Die in der Studie erhobenen Daten liefern Hinweise darauf, dass die Profilerstellung des T-Zell-Repertoires während der Schwangerschaft als Instrument zur Entdeckung und Verfolgung „privater“ T-Zell-Klone dienen könnte, die mit der Krankheitsaktivität bei Autoimmunität assoziiert sind.

Langfristig möchte Gold den Mechanismus identifizieren, durch den der Körper während der Schwangerschaft nur bestimmte T-Zellen herunterreguliert, und diesen zur MS-Behandlung nutzen.

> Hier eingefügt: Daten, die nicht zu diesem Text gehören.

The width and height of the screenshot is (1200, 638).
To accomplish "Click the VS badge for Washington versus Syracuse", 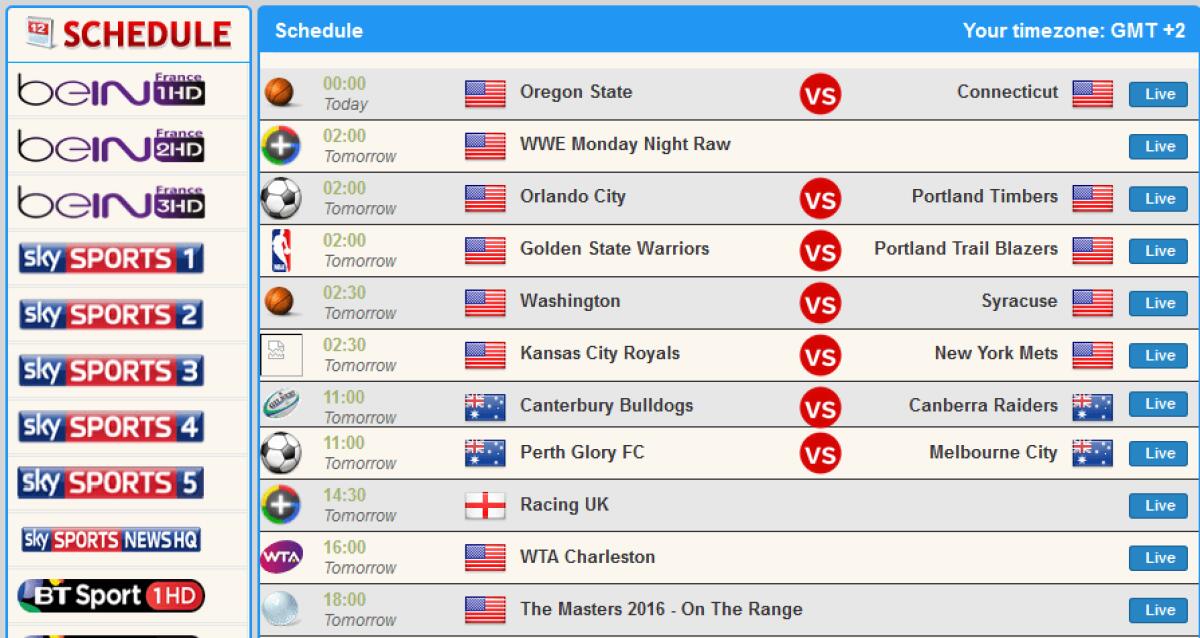I will (820, 302).
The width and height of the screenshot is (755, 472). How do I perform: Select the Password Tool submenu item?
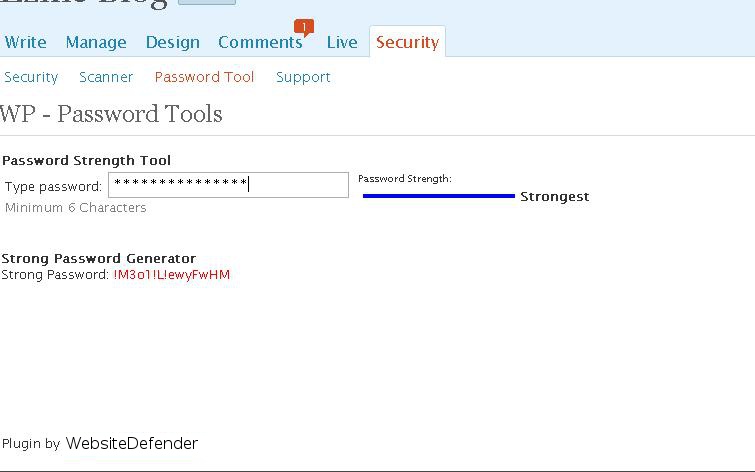[204, 77]
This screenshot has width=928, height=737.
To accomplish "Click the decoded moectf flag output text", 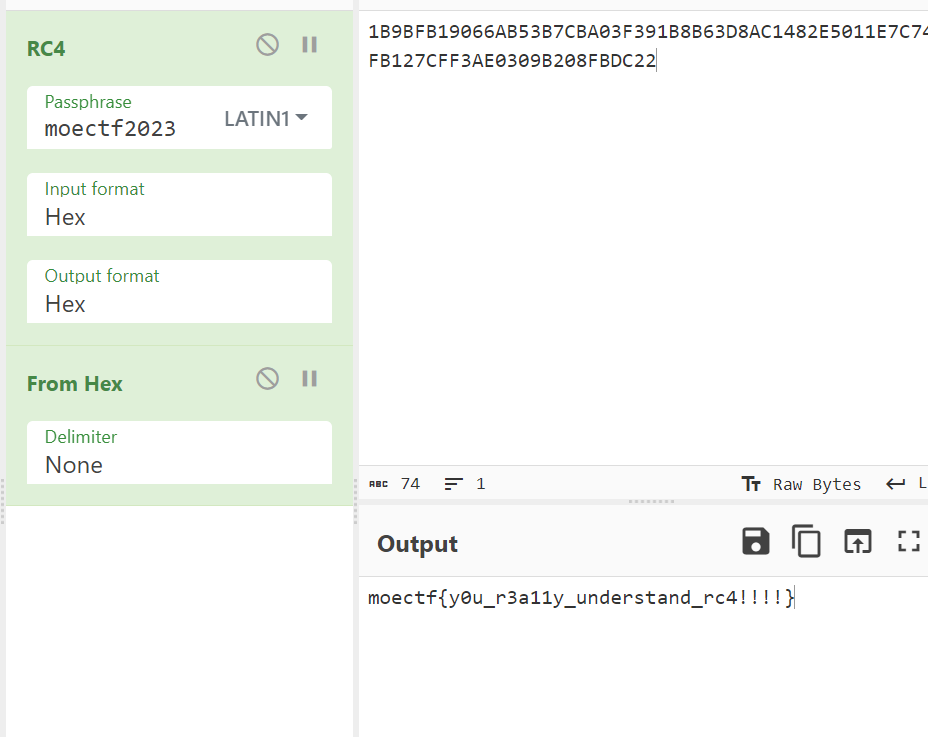I will click(581, 598).
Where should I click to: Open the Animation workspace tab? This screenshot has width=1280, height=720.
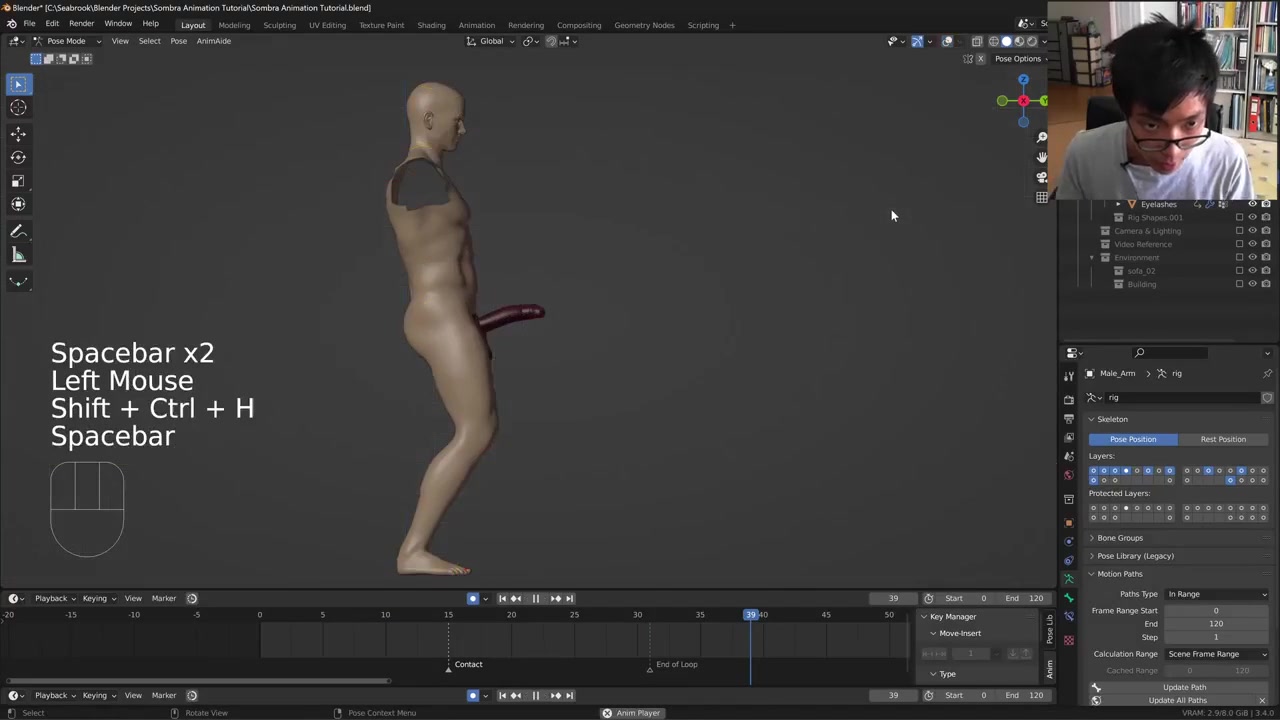tap(476, 25)
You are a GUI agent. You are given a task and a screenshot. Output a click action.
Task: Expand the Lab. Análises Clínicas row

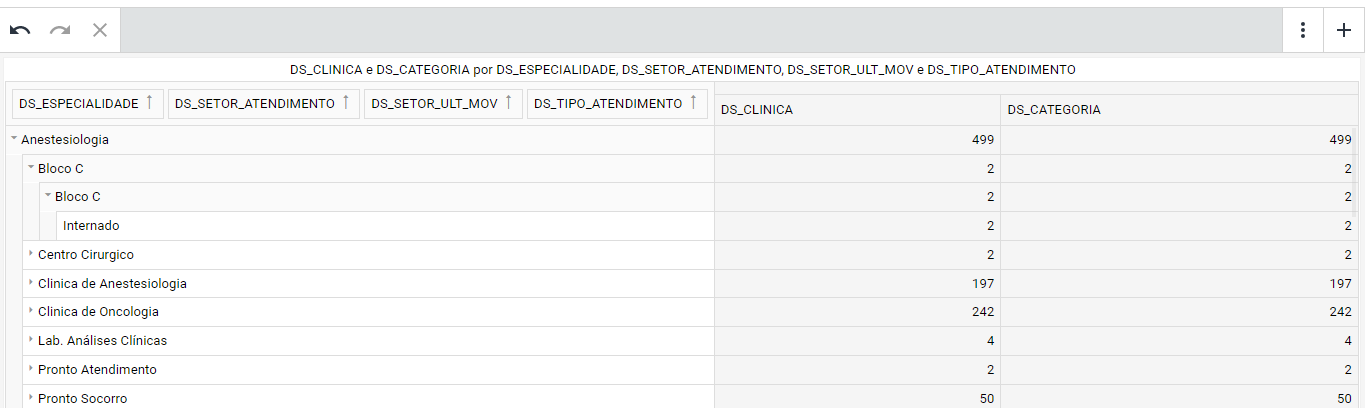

Derzeit analysiert Gold die Transkriptome der T-Zellen aus der Kohorte der MS-Patientinnen, die an der Studie teilgenommen haben und hofft, molekulare Schalter zu identifizieren, durch die sich die herunterregulierten Klone von anderen unterscheiden. Er möchte gewissermaßen herausfinden, welche molekularen Schalter diese wenigen Klone „zum Absturz bringen“ und welche nicht, und – basierend auf diesem Ergebnis – neue Therapieansätze entwickeln, die dasselbe auch bei nicht schwangeren Menschen tun.